Artificial intelligence, and now generative AI, is the next hot technology that companies are using to increase automation and agent efficiency. According to a recent study by McKinsey, the top three business uses for AI are customer service (26 percent), personalization (23 percent), and customer acquisition (22 percent). All three of these have value in the contact center. The next wave of solving our people problem with technology is here

It's hard to look at generative AI and and not think that the number of agents needed isn't going to drop significantly.
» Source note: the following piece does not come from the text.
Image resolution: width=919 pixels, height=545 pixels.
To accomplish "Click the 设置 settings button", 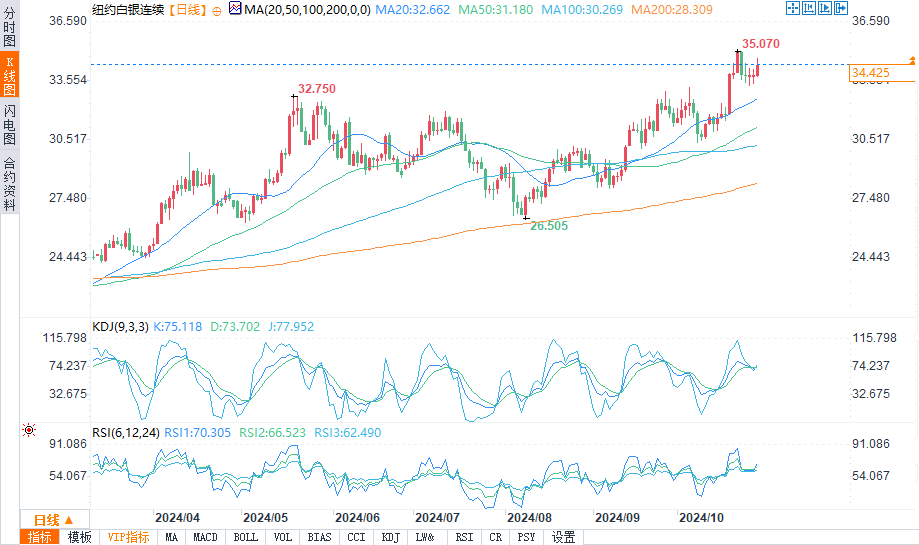I will [x=563, y=537].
Consider the following:

  • Generative AI-driven chatbot and voicebot applications will take about a tenth of the programming that is required for chatbots driven by natural language understanding and machine learning capabilities.
  • The conversational ability of generative AI will make it natural, easy, and efficient for customers to use for self-service.
  • Generative AI is already increasing agent efficiency by taking over post-call summarization work and will automate much more of the drudge background work associated with customer service.
  • Next-best actions and suggestions for agents will drive a new level of agent efficiency and success.

Given the above, I would expect the number of agents worldwide to start to drop significantly and quickly. I believe we will see a reduction from 15 million agents to around 10 million in the next two to five years, and for that number to keep dropping after that. Many more simple interactions will be handled by self-service, agents will be able to solve more problems faster. The job is not going away. Agents will be needed for at least the next several decades, but the job will get more complex. Agents will be dealing with questions requiring delicacy, complex situations that require deep insights, or interactions where things are difficult.

An example of people's preference for working with humans for complex interactions can be found in a recent Forrester survey. Of the 508 consumers surveyed, 71 percent preferred self-service when making a payment, compared to 29 percent who preferred a human for the same task. In the same survey, 91 percent of respondents preferred to interact with a human to discuss complex financial information. The more complex the issue, the more people want to speak with someone.

I don't know if my expectation will be correct. This is a much larger technology shift than we have ever seen before. But the agent's job will change for sure. I'm less clear about how many agents we'll continue to need. We have 15 million agents today because people provide value in customer service, and that is not going to change. >

Will companies ride this new level of technology to provide a new level of service? Imagine a world without hold times, imagine agents who are dedicated to really providing value. Maybe this new technology provides enough cross-sell and upsell potential that contact centers become profit centers and agents who generate revenue will grow as they provide more value than ever before. It's a stretch, but we can dream, can't we?

Whither the agent? I dunno. I can tell you the job will be harder and more professional. My gut says the number of agents will be reduced, but I would not be surprised to see far more agents than we expect. We've been holding at 15 million agents for quite some time now, and I'm suspicious that generative AI will be limited in its ability to change the direction of that trend.


Max Ball is a principal analyst at Forrester Research.